I spent the last few days touring monuments near Washington D.C. A great many of them come with the explicit message “Remember.” As if to say “Big things once happened, or nearly happened. If enough of us remember them, we can do better in the future to avoid bad things, and encourage good things.” When your choice is data vs. ignorance, you know what you are supposed to choose.
Except, if that were the goal we might do better to have big pretty places organized around categories of events, each with statistics on that type of event. The monument for wars might show stats on what kinds of wars went better. The monument for floods might show stats relating efforts to prevent floods to later consequences.
But what we actually have are monuments for particular events, and particular people. In reality, these events and people are very complex. Depending on your assumptions and perspectives, you can draw a great many contradictory lessons from them. And usually experts do in fact hold a wide range of conflicting views. Especially if we include experts from other nations, etc.

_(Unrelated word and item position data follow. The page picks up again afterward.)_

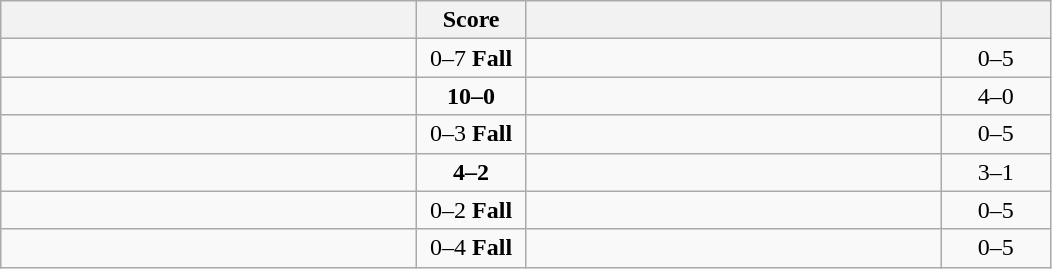
0–7 Fall [472, 58]
4–0 [996, 96]
10–0 [472, 96]
0–4 Fall [472, 248]
4–2 [472, 172]
3–1 [996, 172]
0–2 Fall [472, 210]
0–3 Fall [472, 134]
Score [472, 20]
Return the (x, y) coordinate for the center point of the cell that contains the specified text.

But monuments usually show little of this wide range of interpretations. Instead, the basic context usually gives visitors a pretty good idea of preferred interpretations. So the monument itself doesn’t have to belabor the point – just a few choice quotes and items selected for presentation in particular contexts are enough. Treating the monument respectfully can then function as a way to signal one’s respect for these usual interpretations.
If monuments gave explicit ideological sermons, visitors who disagreed might try to refute the arguments given. Out loud, on the spot. And many others would have a plausible reason to not want to go there. But if there are only a bunch of artifacts in a beautiful setting, a reminder that people died, and an exhortation to “remember”, what can anyone rebut, and what excuse is there not to go? Even though going there will be on average interpreted as support for the usual interpretation.

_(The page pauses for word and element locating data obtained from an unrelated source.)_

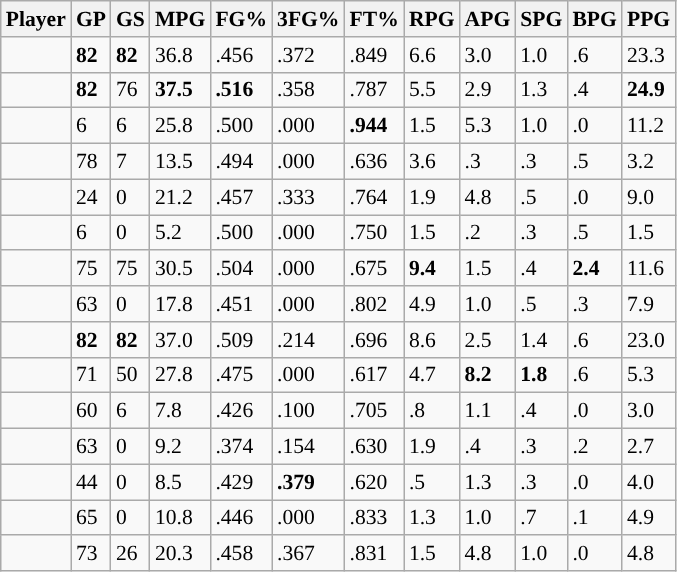
.494 (241, 162)
1.1 (488, 411)
37.5 (180, 90)
.154 (308, 447)
7.8 (180, 411)
76 (130, 90)
.457 (241, 197)
4.0 (648, 482)
30.5 (180, 269)
8.2 (488, 375)
25.8 (180, 126)
.787 (374, 90)
23.0 (648, 340)
1.4 (541, 340)
.446 (241, 518)
.833 (374, 518)
3.6 (432, 162)
5.2 (180, 233)
3FG% (308, 19)
FG% (241, 19)
MPG (180, 19)
.451 (241, 304)
.802 (374, 304)
.516 (241, 90)
.750 (374, 233)
24.9 (648, 90)
23.3 (648, 55)
36.8 (180, 55)
.458 (241, 554)
8.5 (180, 482)
2.5 (488, 340)
2.4 (594, 269)
.636 (374, 162)
44 (91, 482)
.374 (241, 447)
9.4 (432, 269)
.100 (308, 411)
.372 (308, 55)
37.0 (180, 340)
.379 (308, 482)
10.8 (180, 518)
27.8 (180, 375)
.475 (241, 375)
5.5 (432, 90)
.705 (374, 411)
.367 (308, 554)
50 (130, 375)
PPG (648, 19)
.675 (374, 269)
2.7 (648, 447)
SPG (541, 19)
60 (91, 411)
.509 (241, 340)
20.3 (180, 554)
7.9 (648, 304)
24 (91, 197)
3.2 (648, 162)
26 (130, 554)
7 (130, 162)
.1 (594, 518)
21.2 (180, 197)
.333 (308, 197)
.831 (374, 554)
.617 (374, 375)
.358 (308, 90)
.456 (241, 55)
1.8 (541, 375)
11.6 (648, 269)
.426 (241, 411)
GP (91, 19)
.944 (374, 126)
.504 (241, 269)
.7 (541, 518)
65 (91, 518)
.696 (374, 340)
17.8 (180, 304)
BPG (594, 19)
2.9 (488, 90)
Player (36, 19)
FT% (374, 19)
11.2 (648, 126)
9.0 (648, 197)
.630 (374, 447)
GS (130, 19)
4.7 (432, 375)
13.5 (180, 162)
78 (91, 162)
9.2 (180, 447)
.849 (374, 55)
APG (488, 19)
6.6 (432, 55)
.429 (241, 482)
.764 (374, 197)
.8 (432, 411)
.620 (374, 482)
8.6 (432, 340)
.214 (308, 340)
71 (91, 375)
73 (91, 554)
RPG (432, 19)
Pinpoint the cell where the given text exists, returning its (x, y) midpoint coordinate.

For example, Arlington National Cemetery prominently displays the mast of The Maine, a ship sunk in 1898 in Havana harbor. The Spanish were blamed, “Remember the Maine” became a battle cry, and the U.S. had an excuse to start the Spanish-American war. Though today it seems more likely that the explosion was accidental.
A world intent on not forgetting and learning from key data might have a monument to events that start wars, and present stats on the fraction of wars that were started on fake pretexts. And perhaps summarize key arguments on the causes of wars and ways to prevent wars. But in our world there are mainly monuments that, in a pretty, solemn, and patriotic context, remind visitors that people died, and that others uttered the phrase “Remember the Maine.” Damn Spaniards ..
You're not wrong about these monuments collectively being rather poor teachers of history. I never took them as objects that try to do that, despite the "remember" carvings. To me they always served as instruments that connect me to the past and help me see myself as a time-slice of a very long and eventful process, full of local heroism, villainy, brilliance, stupidity, and all the other stuff that remains with us. When history feels more real, it also feels bigger, and that makes our present concerns feel proportionately smaller. That's a useful feeling for monuments to evoke. When I visited the Pantheon in Rome, I remember a thought like "Man, this thing has seen a lot of shit come and go." Monuments have a way of "de-abstracting" the past. They won't help you pass any history tests, but do help you appreciate a continuity between the present and past. They could bear inscriptions like "Hey, picture us back here in the past. We had lives just as eventful and dramatic as yours. Now you're doing new stuff in this part of town, but before all that happened we were here, and in our time we thought we were up to something pretty damn important." But that's a lot of carving, so they can be forgiven for shortening it to "remember".